▼
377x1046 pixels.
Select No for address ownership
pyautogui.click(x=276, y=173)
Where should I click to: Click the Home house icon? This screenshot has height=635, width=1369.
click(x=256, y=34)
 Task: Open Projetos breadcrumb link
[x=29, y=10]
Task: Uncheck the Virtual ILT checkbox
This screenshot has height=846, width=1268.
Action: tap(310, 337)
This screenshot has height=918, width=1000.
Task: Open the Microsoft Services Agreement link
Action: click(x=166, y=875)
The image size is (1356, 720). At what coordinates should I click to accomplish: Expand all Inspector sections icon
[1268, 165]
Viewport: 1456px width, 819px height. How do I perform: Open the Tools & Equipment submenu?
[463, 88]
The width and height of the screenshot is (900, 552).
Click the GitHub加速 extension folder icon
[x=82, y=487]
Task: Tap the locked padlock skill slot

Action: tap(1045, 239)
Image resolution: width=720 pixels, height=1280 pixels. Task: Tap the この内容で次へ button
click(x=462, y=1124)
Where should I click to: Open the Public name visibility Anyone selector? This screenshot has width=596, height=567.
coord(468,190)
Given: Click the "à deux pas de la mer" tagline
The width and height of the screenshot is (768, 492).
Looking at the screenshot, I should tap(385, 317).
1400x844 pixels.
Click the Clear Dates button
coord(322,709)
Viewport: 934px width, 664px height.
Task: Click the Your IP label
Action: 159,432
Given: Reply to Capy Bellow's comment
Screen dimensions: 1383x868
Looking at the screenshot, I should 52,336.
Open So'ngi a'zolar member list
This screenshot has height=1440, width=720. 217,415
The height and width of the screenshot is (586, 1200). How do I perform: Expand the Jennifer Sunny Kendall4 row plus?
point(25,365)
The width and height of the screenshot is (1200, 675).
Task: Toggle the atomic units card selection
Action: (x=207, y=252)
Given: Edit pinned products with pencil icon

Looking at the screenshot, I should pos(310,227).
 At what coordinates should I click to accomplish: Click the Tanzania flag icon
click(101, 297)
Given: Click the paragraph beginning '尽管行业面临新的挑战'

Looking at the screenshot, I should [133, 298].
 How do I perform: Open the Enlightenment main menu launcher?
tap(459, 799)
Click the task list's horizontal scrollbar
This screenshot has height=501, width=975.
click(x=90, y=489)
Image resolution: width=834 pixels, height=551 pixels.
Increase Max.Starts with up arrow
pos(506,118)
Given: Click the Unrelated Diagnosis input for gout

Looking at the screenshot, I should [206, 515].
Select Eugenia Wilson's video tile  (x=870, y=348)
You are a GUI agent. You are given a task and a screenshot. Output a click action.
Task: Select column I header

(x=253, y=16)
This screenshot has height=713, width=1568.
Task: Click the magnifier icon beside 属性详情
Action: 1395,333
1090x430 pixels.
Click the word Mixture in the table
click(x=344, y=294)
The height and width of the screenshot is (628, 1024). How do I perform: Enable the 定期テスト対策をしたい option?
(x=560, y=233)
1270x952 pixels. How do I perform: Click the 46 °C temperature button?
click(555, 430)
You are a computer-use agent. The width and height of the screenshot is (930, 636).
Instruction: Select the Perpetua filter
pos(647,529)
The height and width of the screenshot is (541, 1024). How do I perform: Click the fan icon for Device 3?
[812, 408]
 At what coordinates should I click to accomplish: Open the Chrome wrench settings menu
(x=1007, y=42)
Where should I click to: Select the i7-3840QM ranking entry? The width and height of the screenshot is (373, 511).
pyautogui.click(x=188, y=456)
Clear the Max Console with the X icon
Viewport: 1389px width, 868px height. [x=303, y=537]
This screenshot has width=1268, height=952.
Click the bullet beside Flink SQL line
▲
◆ **TASK STATEMENT**: Whenever a line of the material above contains the string "agent", copy that line out.

◆ **ANSWER SPACE**:
You are a GUI agent. You are given a task and a screenshot. Output a click action.
You are a computer-use agent. The width and height of the screenshot is (930, 636).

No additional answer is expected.